Non so perché ma ogni anno la settimana prima di quella di Ferragosto mi si riempie di impegni personali e di lavoro che neanche a giugno o a ottobre. Ho una lista lunghissima di cose da fare prima di venerdì che vanno dalla revisione completa di una soluzione che avevamo individuato in ufficio, alla macchina da portare in officina perché è uscito un rumore che è meglio far vedere prima di partire. Da un paio di visite da finire del check up, all’appuntamento con l’idraulico per la perdita del piano di sopra, al ritiro del telepass. E anche il parrucchiere… E ci scappa anche un cinemino e una cena di saluto pre-vacanze (che a forza di salutare, prima di partire io, dovrò ricomprarmi il costume. E senza bisogno di prova…)
Ma il bello è che con Roma semivuota ci si mette un attimo a fare qualsiasi cosa. E in questi giorni hai la perfetta contezza di quanto la nostra vita, anche con tante cose da fare, potrebbe essere più vivibile abitando in una città normale.
E capisci chi si prende, potendolo fare, le ferie a luglio o a settembre per godersi la città agostana. Anche perché non è più come un tempo che chiudeva tutto e chi restava doveva prepararsi frigo e dispensa come prima della Guerra dei mondi.
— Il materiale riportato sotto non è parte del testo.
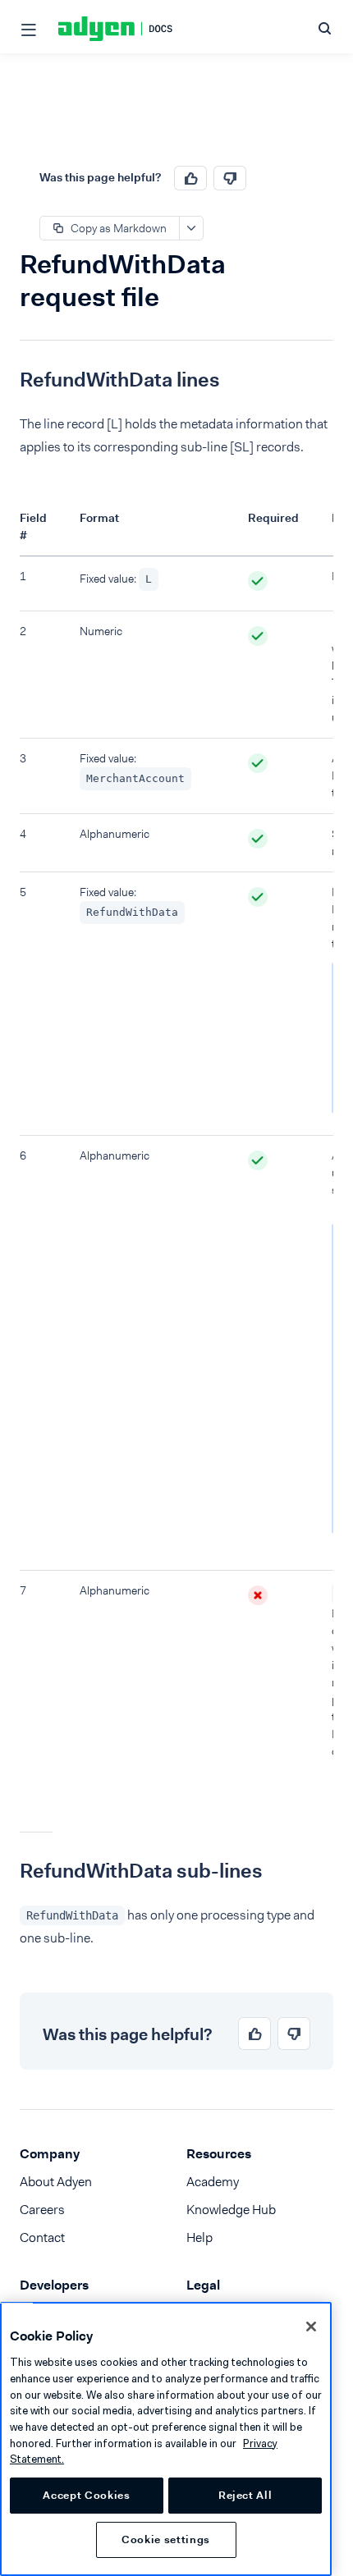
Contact (42, 2237)
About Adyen (56, 2181)
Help (199, 2237)
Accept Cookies (86, 2495)
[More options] (191, 228)
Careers (42, 2209)
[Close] (311, 2326)
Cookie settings (165, 2539)
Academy (212, 2181)
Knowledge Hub (231, 2209)
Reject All (245, 2495)
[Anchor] (7, 380)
Con la crisi nessun negozio o quasi chiude più un mese. E quella che resta è una città più leggera, non più fantasma.
Chiude invece per tutto agosto (o meglio ci daremo il cambio e quindi se ne riparla a settembre) il bar sotto casa mia. Anzi sotto le mie finestre. E questa è una di quelle piccole cose che ti dice che la felicità esiste e non ha sempre le sembianze del cuore. A volte anche delle orecchie.
Buongiorno ai vacanzieri di mare e di montagna ma anche a quelli di città.
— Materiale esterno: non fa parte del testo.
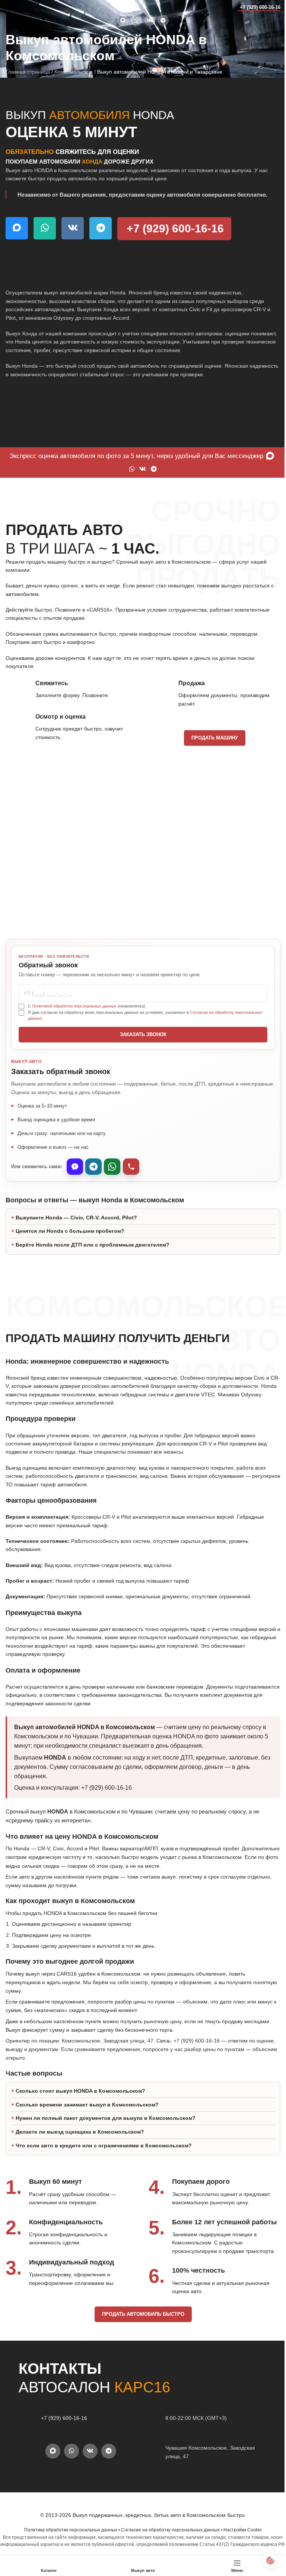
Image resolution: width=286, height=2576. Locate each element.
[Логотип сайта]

Il buongiorno del 6 giugno

Oggi finiscono le scuole e inizia il gioco ‘piazza il figlio e mantieni un giorno di ferie’. Un’organizzazione al cardiopalmo che si muove tra centri estivi, baby sitter, per i più fortunati nonni ma anche soggiorni di vacanza fuori città. Nome quest’ultimo politically correct per le anaffettive colonie di un tempo. E l’arrivo dell’estate porta con sé un inevitabile dose di stress soprattutto se non ci si è organizzati per tempo o non si hanno abbastanza risorse per trovare una soluzione. Quest’anno devo dire non ho una pianificazione completa ma conto di farcela. Anche perché il figlio comincia ad essere grande e necessitante di meno cure. E anche perché in 12 anni ho sviluppato capacità di navigazione a vista di notevole qualità.
Mi chiedo però perché almeno per il mese di giugno, così come previsto per la materna, non si possa prevedere che sia la scuola ad occuparsi dei nostri figli. Magari organizzando visite guidate alla scoperta del territorio. Anche pensando al fatto che gli insegnanti, come noto, sono pagati anche per i mesi estivi. È vero, non si tratta di stipendi adeguati ad un ruolo tanto delicato ma quelle vacanze non possono essere considerate la contropartita di una misera paga. Mi chiedo: non sarebbe meglio combattere tutti, genitori e docenti, per ridare dignità, decoro e riconoscimento anche, e non solo, economico ad un mestiere così importante invece di accontentarsi? Di pretendere come cittadini un servizio di eccellenza che oltre a formare i cittadini di domani, sostenga la possibilità dei genitori, in particolare delle madri, di lavorare? E dall’altra, come maestri e professori, di vedere riconosciuto un ruolo sociale di snodo per il futuro ed essere pagati in modo adeguato rispetto al contributo offerto?
Si può fare. Basterebbe un banale confronto tra costi e benefici. Sottolineo il banale. Ma anche l’eccellenza. Ma anche l’adeguato.
Buongiorno all’ultimo giorno di scuola!

Confusa e felice

In ufficio mi dicono che sono tornata dalle ferie in forma, sorridente e troppo contenta per non nascondere un nuovo amore. Quando nego, mi chiedono. allora, se io non sia in cerca di qualcuno. E questo non è altrettanto facile da negare. In realtà di qualcuno sono in cerca: me! Conto, senza fretta, di trovarmi e poi, magari, di poter essere felice anche per altro.